Cuando las mujeres mandan en casa

Una de las circunstancias que hace que la vida sea tan difícil para las mujeres yanomamis y de Papúa Nueva Guinea es que las sociedades en que viven practican la patrilocalidad. Es decir, cuando se casan, abandonan la aldea o zona en que viven su padre, madre y hermanos y se trasladan a la de los parientes paternos de sus maridos. Esto las aísla de sus parientes más próximos, que, de otro modo, podrían intervenir si aquéllas padecieran malos tratos. En las sociedades aldeanas de carácter patrilocal, las mujeres sufren la doble desventaja de provenir normalmente de aldeas diferentes y de ser hasta cierto punto unas forasteras tanto frente a otras mujeres como frente a los parientes del marido, en tanto que todos los varones han convivido desde la primera infancia y se conocen íntimamente. La práctica de la patrilocalidad en estas aldeas refleja claramente la influencia del conflicto bélico ya que la victoria en la guerra de pende de la constitución de equipos de combate, equipos de varones que se han ejercitado juntos, confían unos en otros y tienen motivos para detestar y matar al mismo enemigo. ¿Qué mejor manera de formar equipos de combate que satisfagan estos criterios que hacer que éstos se compongan de padres, hijos, hermanos, tíos y sobrinos paternos corresidentes?

Pero para poder permanecer juntos tras el matrimonio, estos varones emparentados por línea paterna deben llevarse a sus esposas a vivir con ellos, en vez de marcharse a vivir con las familias de las esposas. Hay un inconveniente. El éxito en la guerra de incursiones depende no sólo de un trabajo en equipo bien coordinado, sino también del tamaño de la fuerza de combate. Para los grupos que viven en pequeñas aldeas, la única posibilidad de agrandar la fuerza de combate consiste en celebrar alianzas con las aldeas vecinas.

Desde una perspectiva evolutiva, cabe considerar las alianzas militares en parte como causa y en parte como efecto del proceso de transformación de las unidades políticas basadas en una sola aldea en jefaturas más complejas y de mayores dimensiones basadas en una serie de aldeas. A medida que avanza esta transformación, las aldeas no aliadas van retrocediendo a distancias cada vez mayores y sólo resultan alcanzables después de varias jornadas de marcha. Ahora, las fuerzas de combate, integradas por varios centenares de hombres procedentes de diversas aldeas, realizan campañas que se prolongan durante meses y que están motivadas por la perspectiva de poder cazar en lejanas tierras de nadie, comerciar con aldeas remotas o efectuar incursiones contra los graneros y almacenes del enemigo.

EXTRACTOS DE REGISTROS
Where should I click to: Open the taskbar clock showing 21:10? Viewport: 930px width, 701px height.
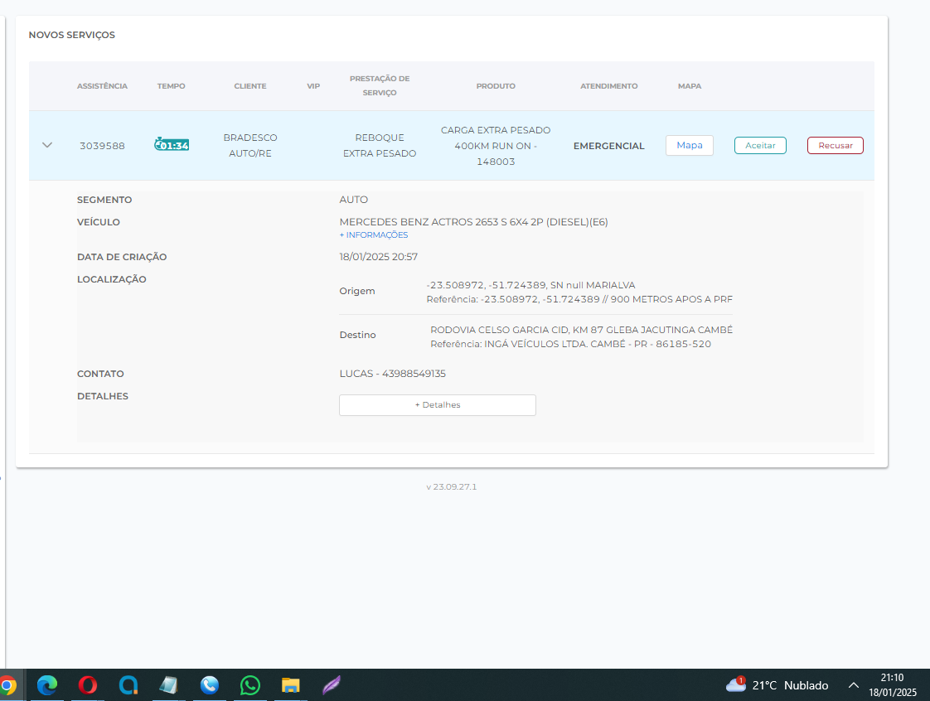(x=892, y=685)

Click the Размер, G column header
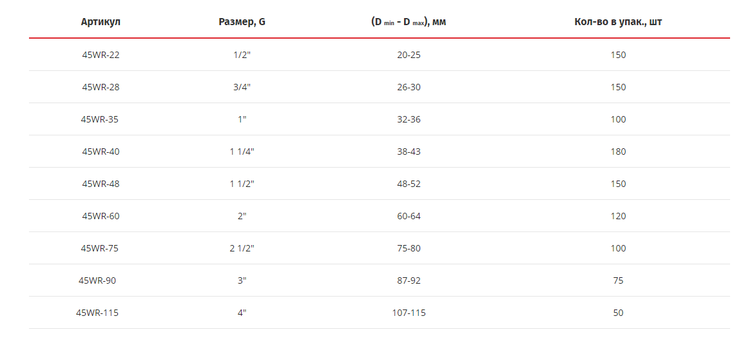click(242, 22)
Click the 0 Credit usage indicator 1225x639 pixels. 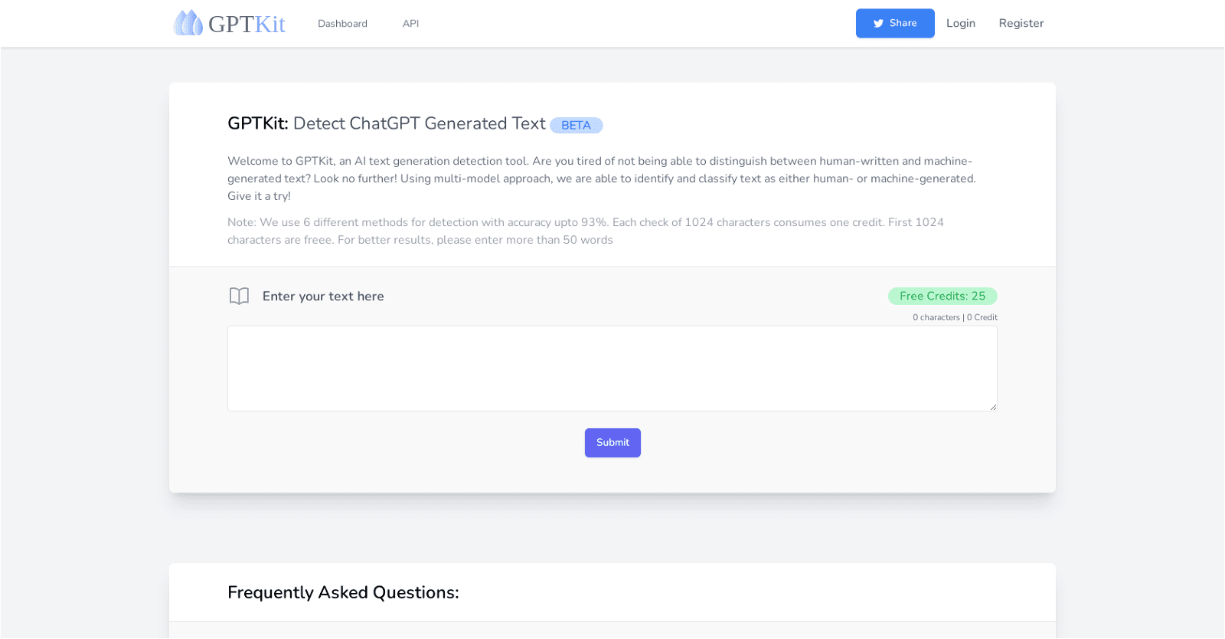pyautogui.click(x=982, y=316)
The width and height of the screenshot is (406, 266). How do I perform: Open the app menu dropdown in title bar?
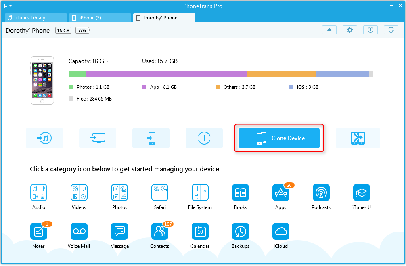[x=8, y=6]
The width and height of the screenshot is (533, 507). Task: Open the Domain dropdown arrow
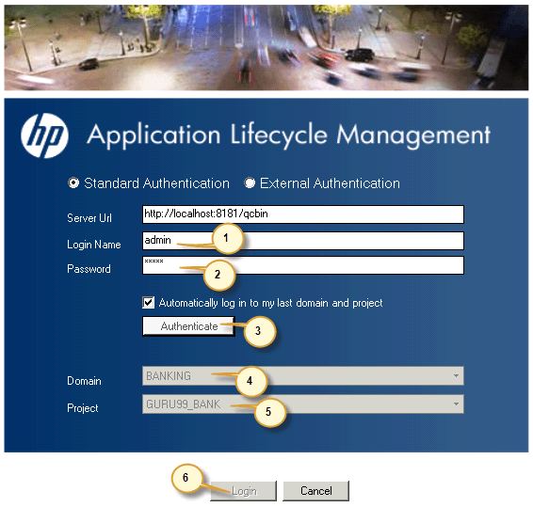point(456,376)
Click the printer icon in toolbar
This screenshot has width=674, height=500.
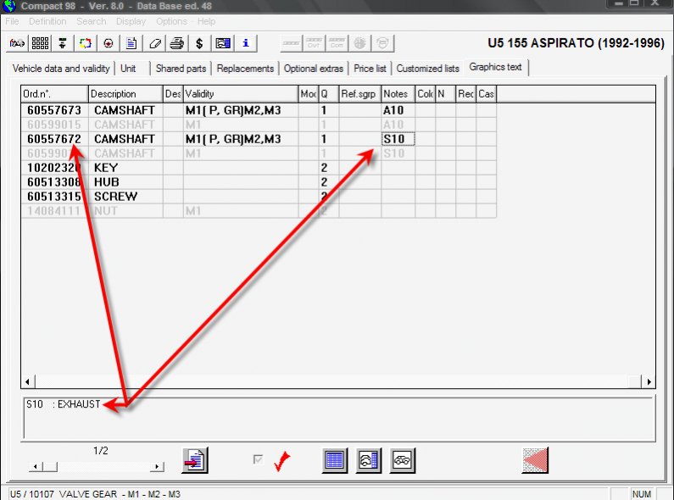tap(176, 43)
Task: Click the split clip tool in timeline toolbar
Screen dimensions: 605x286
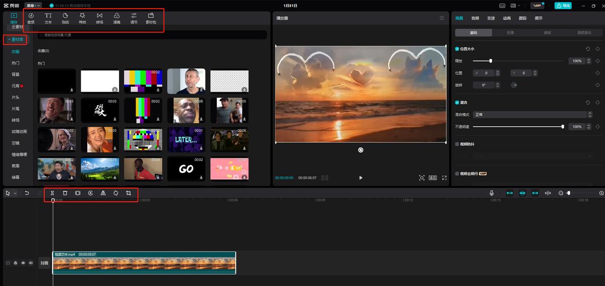Action: pos(52,193)
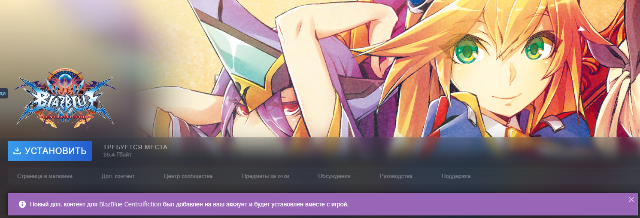Screen dimensions: 640x218
Task: Click the purple notification message text
Action: [x=258, y=204]
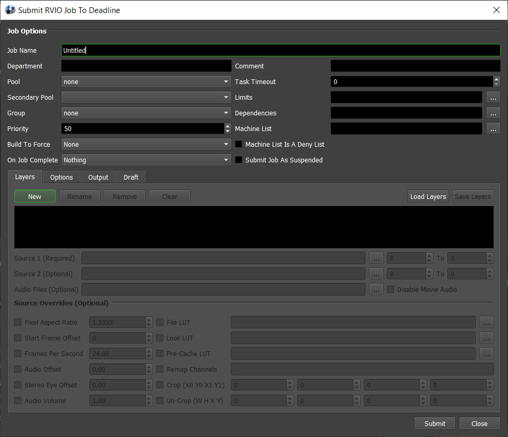Expand the Secondary Pool dropdown
The image size is (508, 437).
click(x=146, y=98)
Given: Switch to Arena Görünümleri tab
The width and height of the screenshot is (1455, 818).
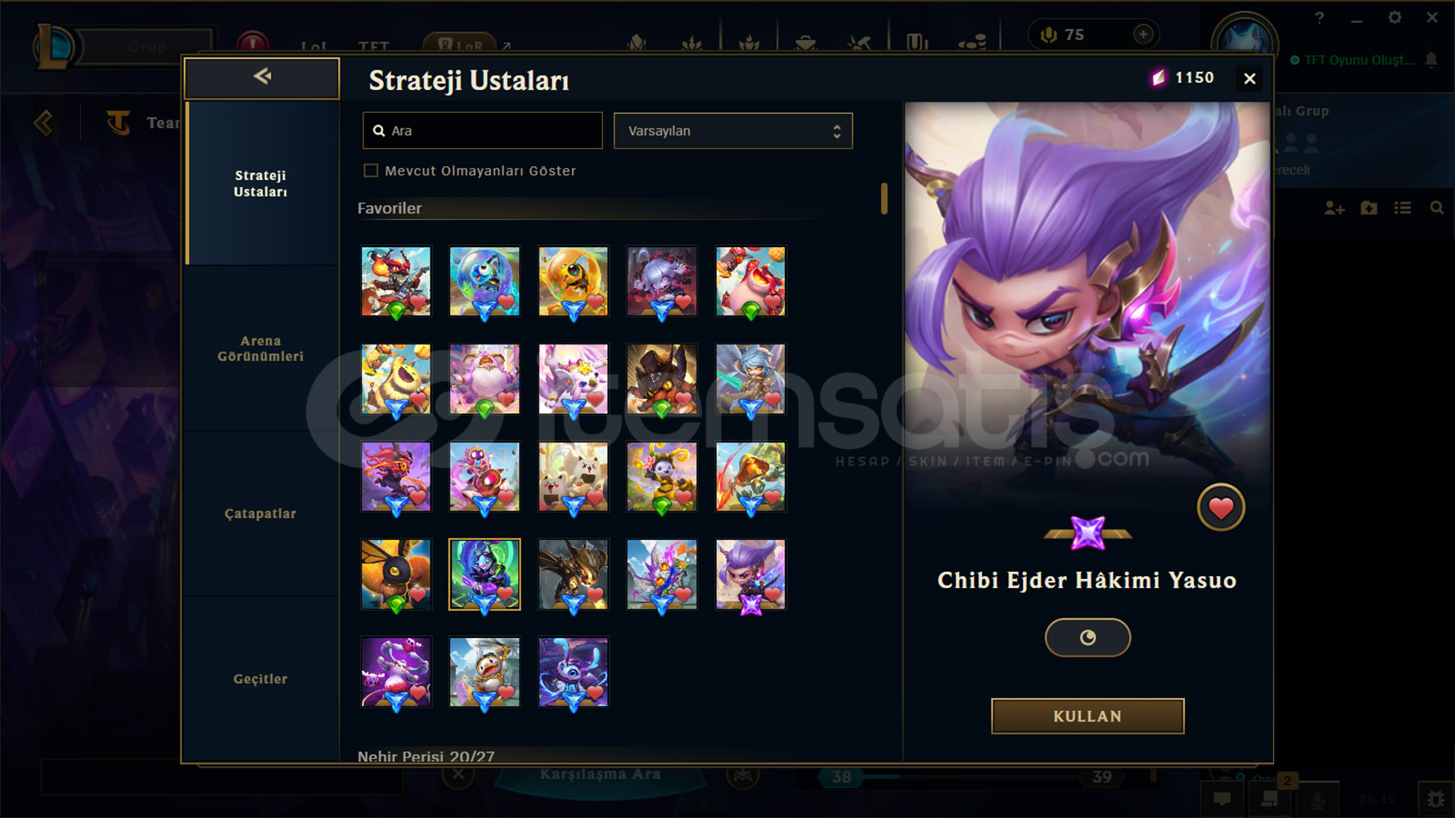Looking at the screenshot, I should point(260,348).
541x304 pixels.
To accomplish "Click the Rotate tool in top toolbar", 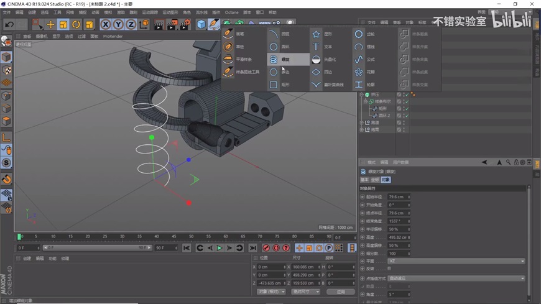I will [76, 25].
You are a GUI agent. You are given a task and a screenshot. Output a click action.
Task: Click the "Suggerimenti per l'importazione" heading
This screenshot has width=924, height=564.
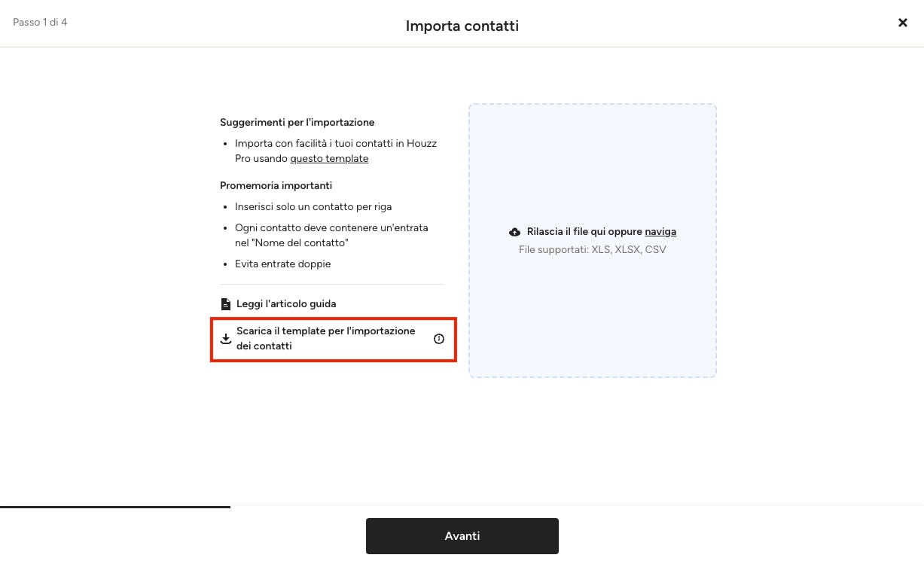pos(297,122)
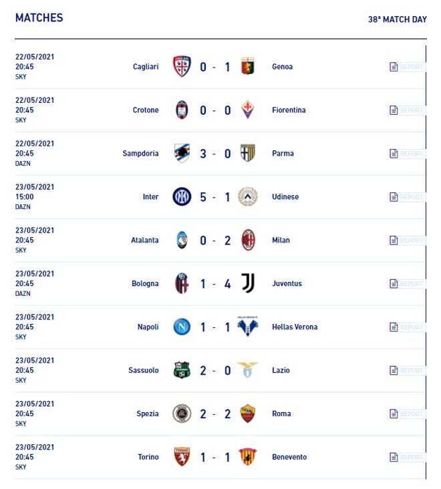View the Torino vs Benevento report
The height and width of the screenshot is (489, 441).
click(x=407, y=457)
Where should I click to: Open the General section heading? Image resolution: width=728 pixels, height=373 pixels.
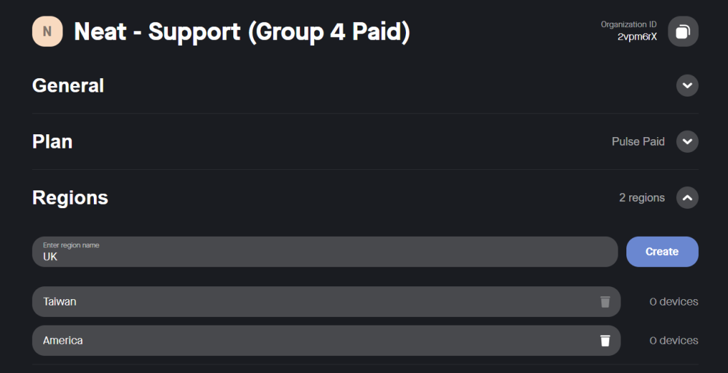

TAREAS PENDIENTES
A) Traduzca al inglés esta oración del fragmento sobre la patrilocalidad y la guerra: "Esto las aísla de sus parientes más próximos, que, de otro modo, podrían intervenir si aquéllas padecieran malos tratos."
B) Prosiga el fragmento sobre la patrilocalidad y la guerra a partir de su última oración.
Los registros no guardan ninguna relación con el fragmento seleccionado.

RESPUESTAS NUMERADAS
A) This isolates them from their closest relatives, who might otherwise intervene if they were mistreated.

B)
Pero estas largas estancias lejos de sus campos, cultivos y almacenes le plantean un dilema al varón. ¿Quién cuidará de ellos en su ausencia? Su esposa no es de fiar pues, como señalé, procede de otra aldea y es leal a su propio padre, a su propio hermano y a otros parientes paternos, no a su marido y a los parientes de éste. La mujer más digna de confianza es la hermana, única que comparte con él intereses comunes en las tierras y propiedades paternas. Por lo tanto, con suma frecuencia los hombres obligados a permanecer lejos de su aldea durante semanas y aun meses se niegan a permitir que la hermana siga la regla patrilocal, no dándola en matrimonio a menos que el marido acceda a vivir con ella, y no al contrario. A medida que un número cada vez mayor de hermanos y hermanas adopta esta estrategia, la norma de residencia patrilocal cede gradualmente paso a la norma opuesta: la residencia matrilocal. Esta norma, seguida con constancia a lo largo de varias generaciones, da lugar a la corresidencia continua de madres, hermanas e hijas. Los maridos se convierten en extraños; son ellos los que se sienten aislados y deben vérselas con un frente unido de miembros del sexo opuesto que llevan toda la vida viviendo juntos. Así pues, allí donde prevalece la matrilocalidad el control de la esfera doméstica tiende a concentrarse, en su totalidad, en manos de las mujeres. Los maridos dejan de ser residentes permanentes para convertirse en una especie de visitantes y el divorcio es frecuente y tan fácil para las mujeres como para los hombres. Si un varón maltrata a la esposa o ésta se harta de él, ella y sus hermanas, madre y tías maternas lo expulsan sin miramientos, enviándolo de vuelta a su propia familia materna. Y el hecho de que el marido se encuentre a menudo ausente hace tanto más sencillo el divorcio.